§ TASK PROMPT: Identify each line in the items below that contains the word "screenshot", and copy every such line in full.

(Entries on where items appear)

==========

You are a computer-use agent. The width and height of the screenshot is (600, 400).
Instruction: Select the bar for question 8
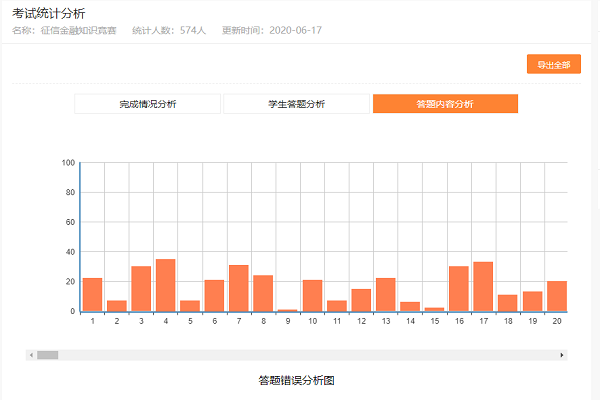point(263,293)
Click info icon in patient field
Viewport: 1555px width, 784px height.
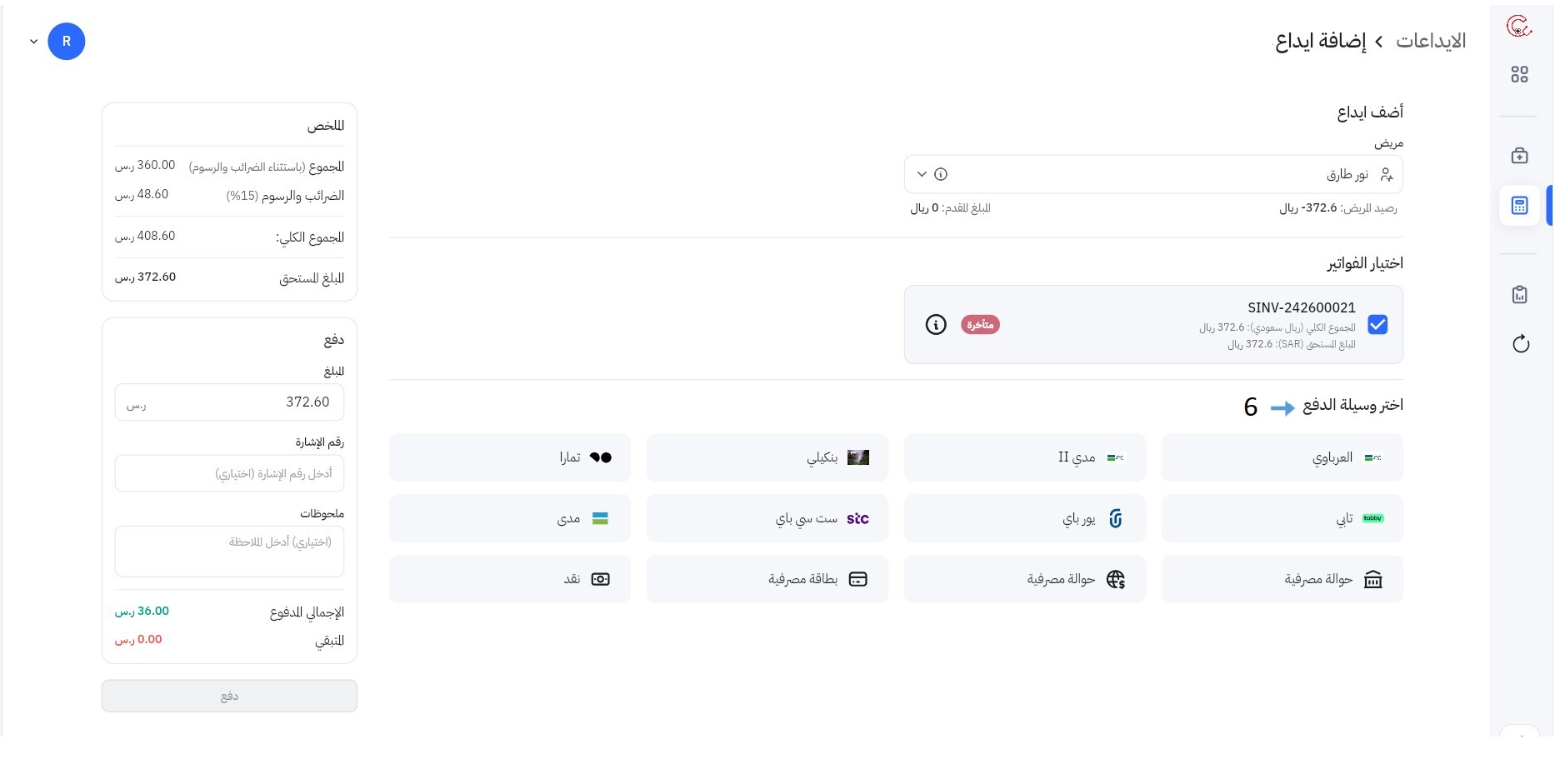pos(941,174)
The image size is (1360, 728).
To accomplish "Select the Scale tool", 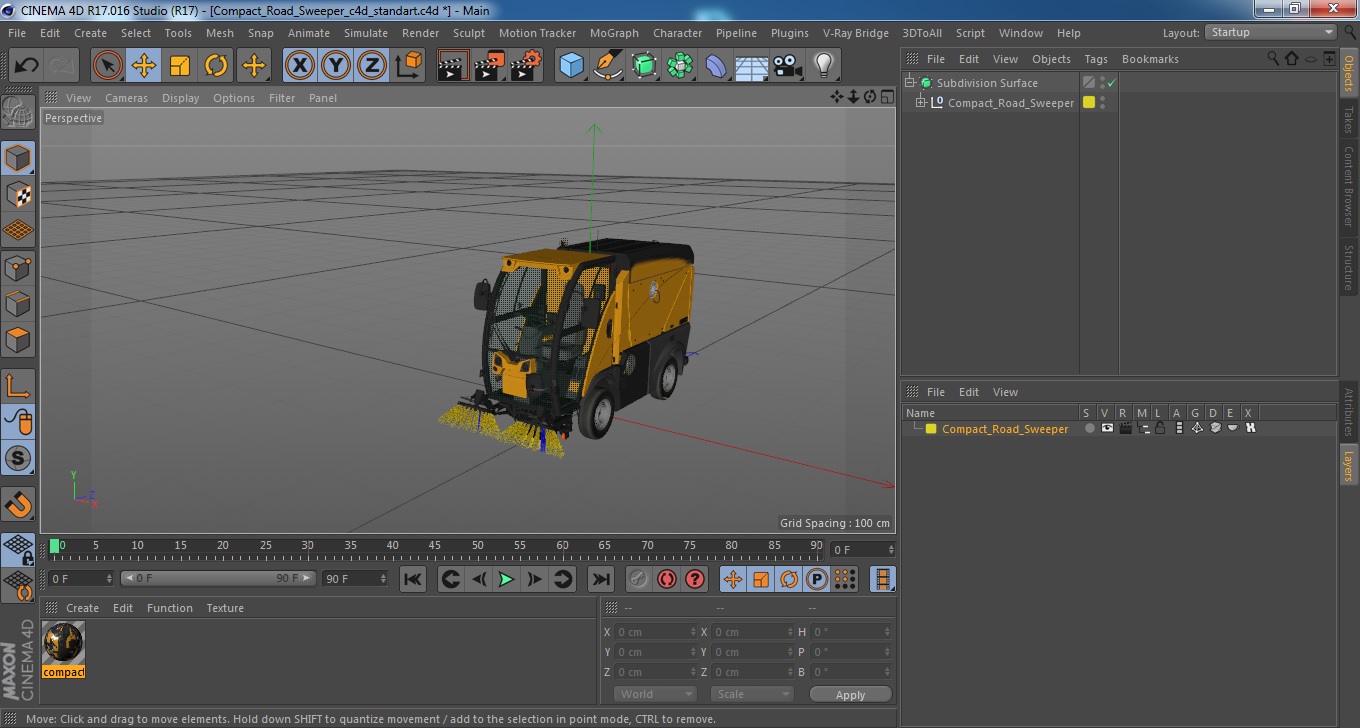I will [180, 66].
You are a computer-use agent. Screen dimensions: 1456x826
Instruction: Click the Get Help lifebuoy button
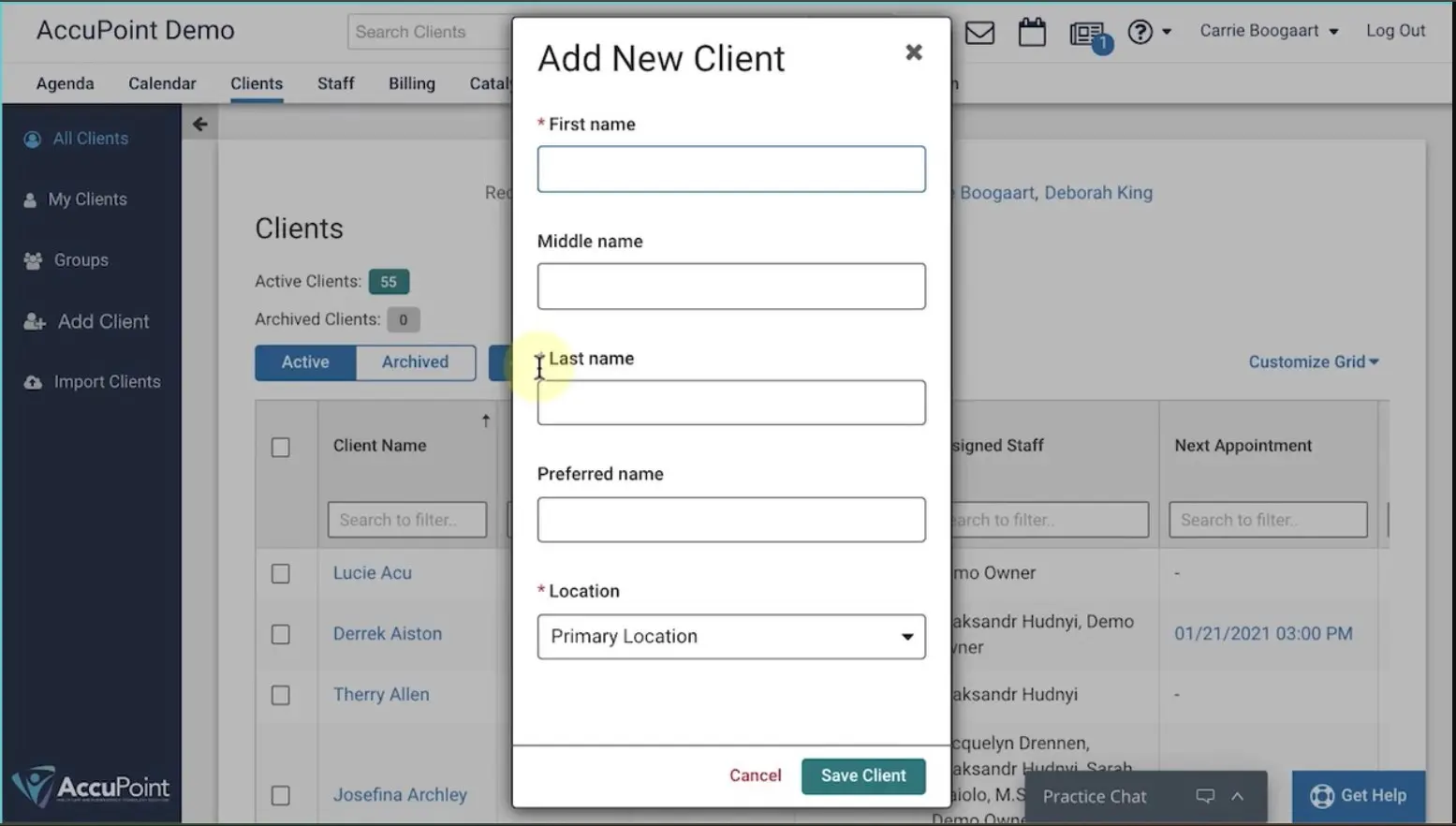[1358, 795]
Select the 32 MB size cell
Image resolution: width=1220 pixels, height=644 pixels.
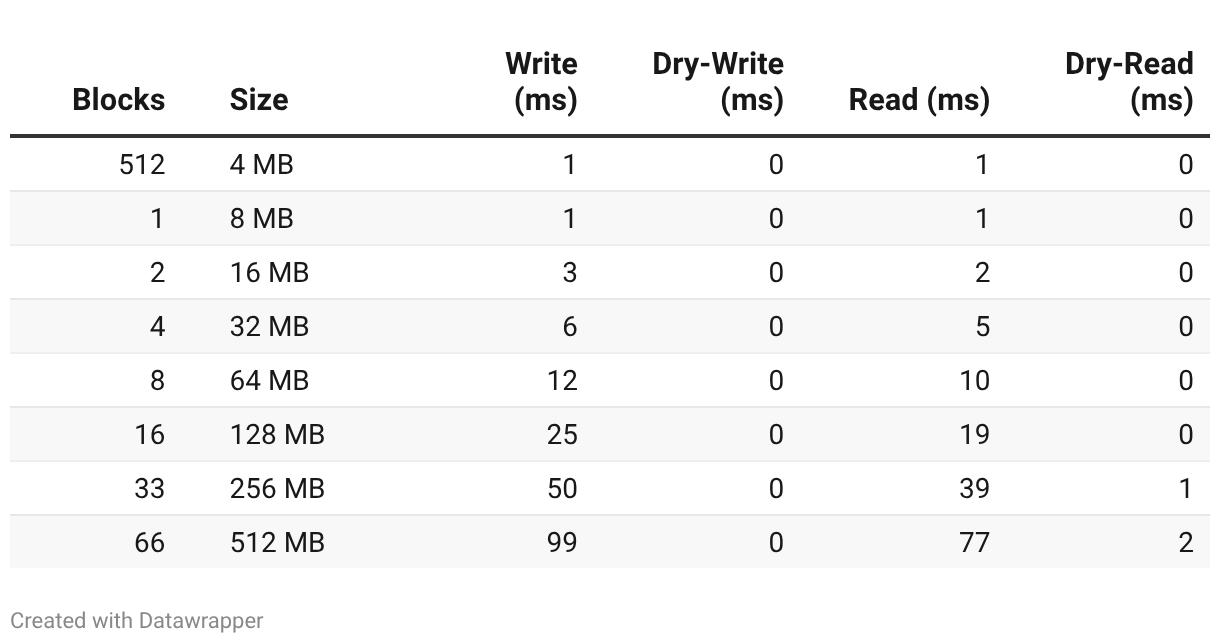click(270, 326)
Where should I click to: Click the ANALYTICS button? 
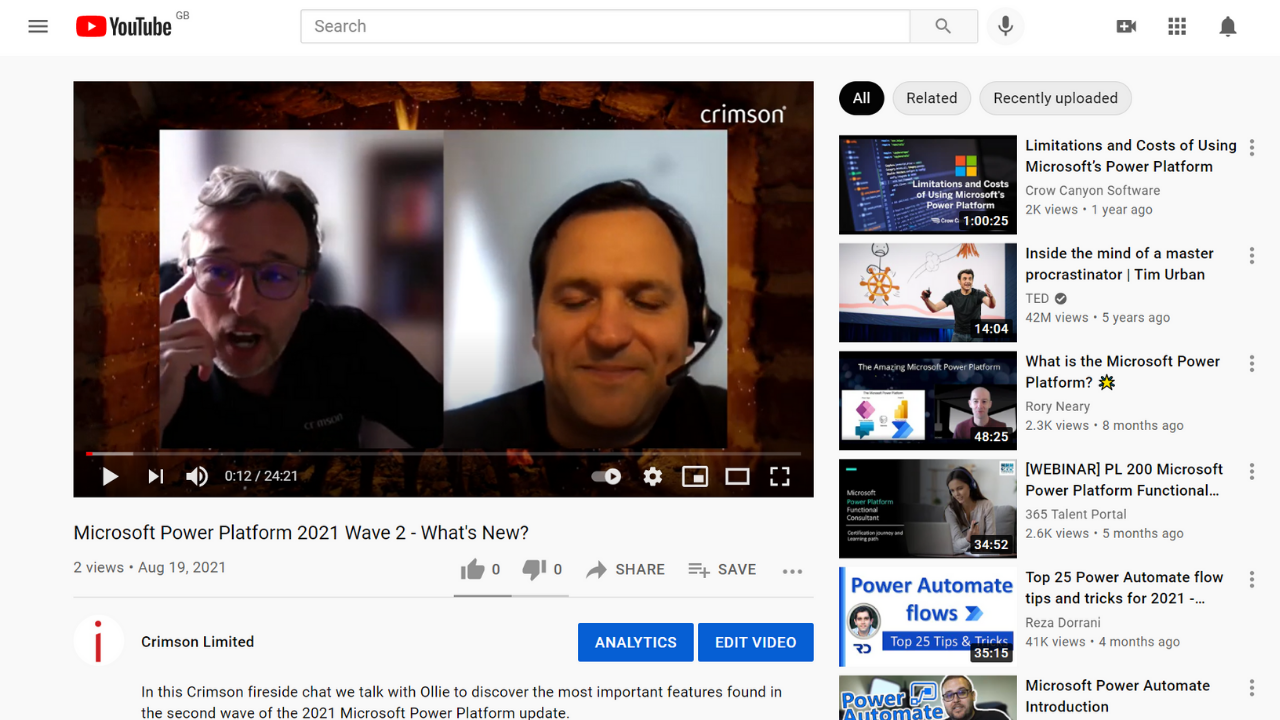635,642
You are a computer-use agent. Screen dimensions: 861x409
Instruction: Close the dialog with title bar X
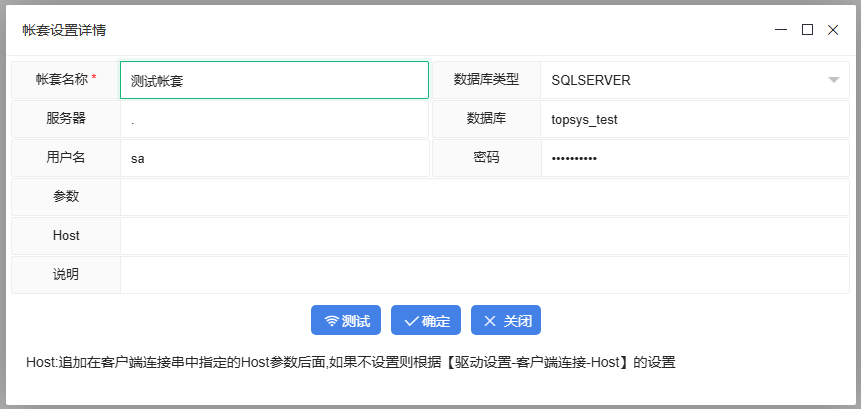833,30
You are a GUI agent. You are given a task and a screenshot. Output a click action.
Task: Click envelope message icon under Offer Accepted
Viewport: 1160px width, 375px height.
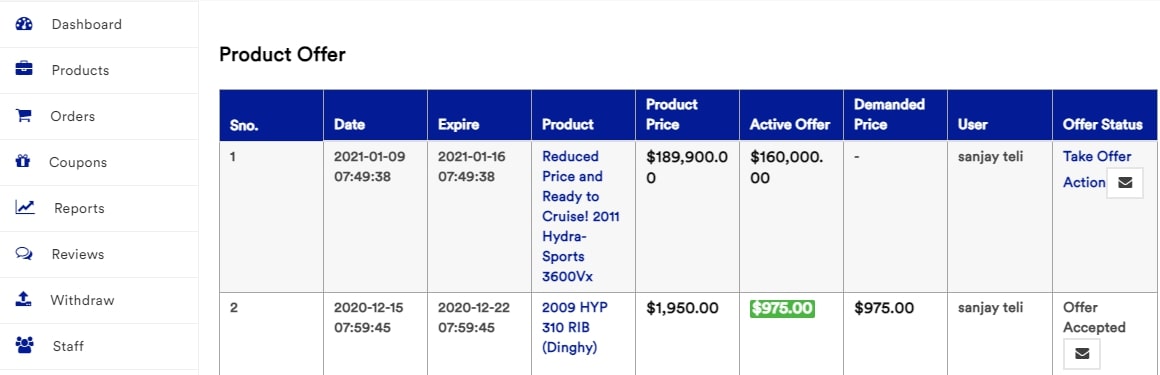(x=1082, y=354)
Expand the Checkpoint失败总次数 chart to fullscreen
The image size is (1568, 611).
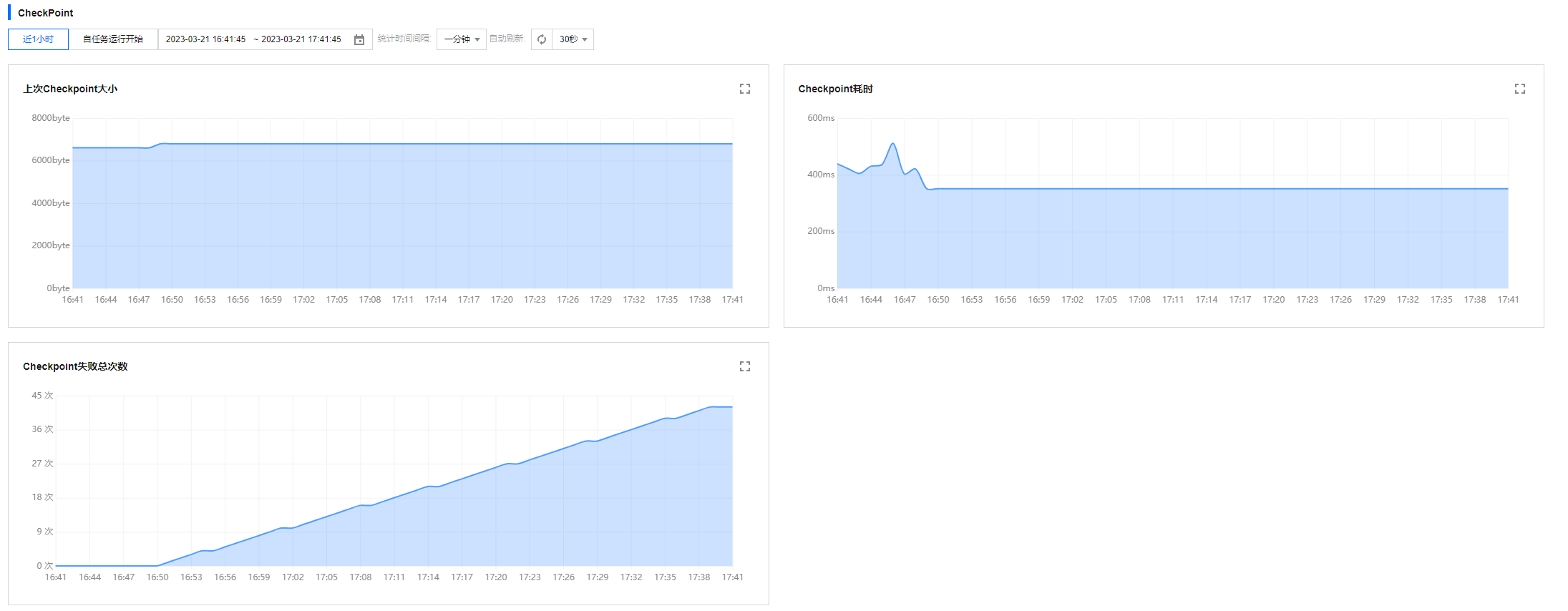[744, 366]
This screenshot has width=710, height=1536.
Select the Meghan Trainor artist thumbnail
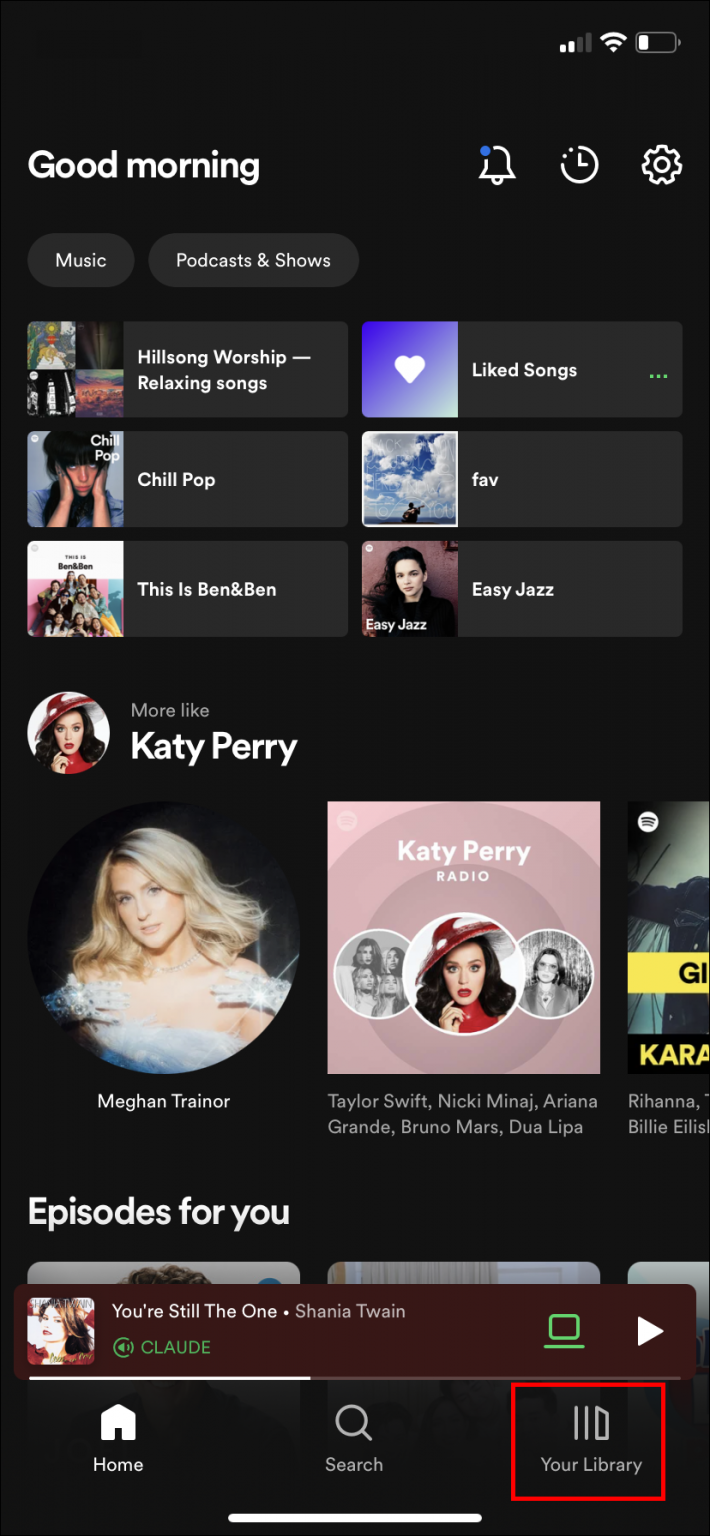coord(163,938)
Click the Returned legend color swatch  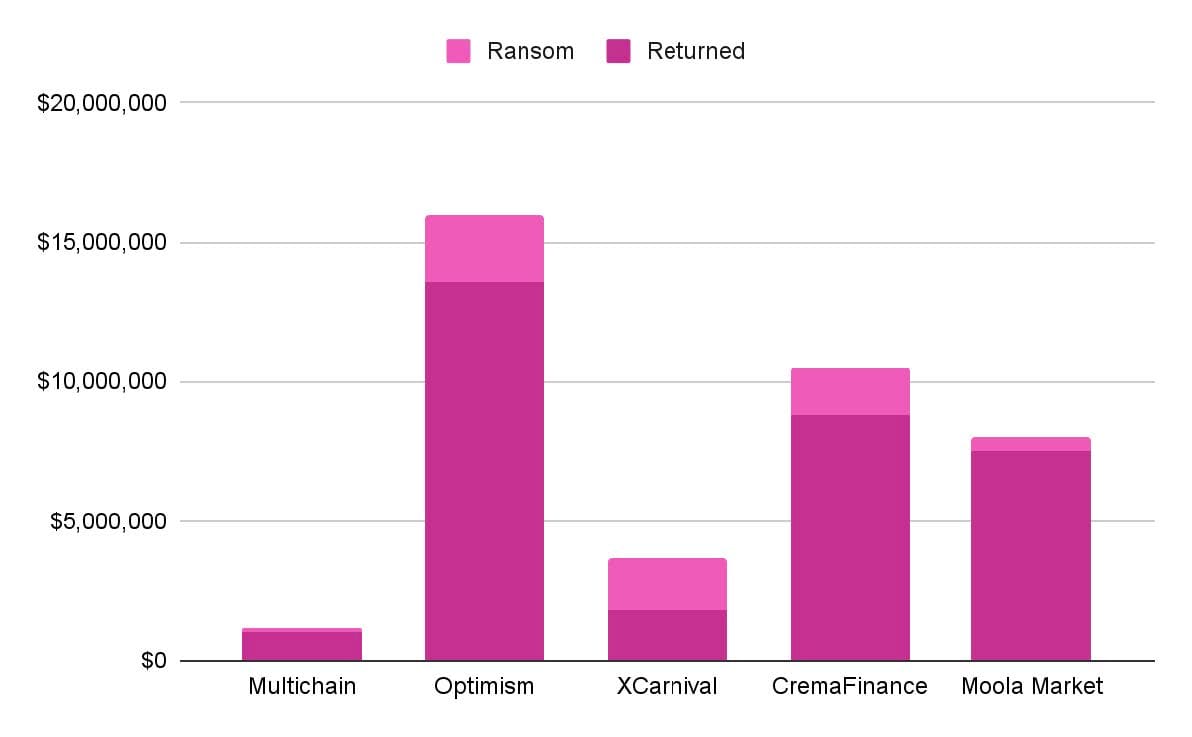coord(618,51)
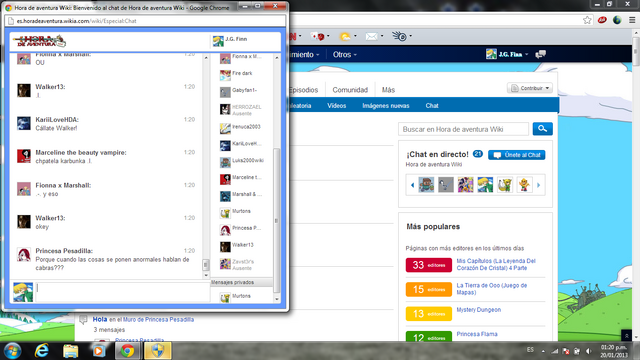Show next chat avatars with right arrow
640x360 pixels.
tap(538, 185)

==========

§ FINISHED EXERCISE:
You are a computer-use agent. The width and height of the screenshot is (600, 400).
You are a GUI agent. You are given a task and a screenshot. Output a click action.
This screenshot has width=710, height=1536.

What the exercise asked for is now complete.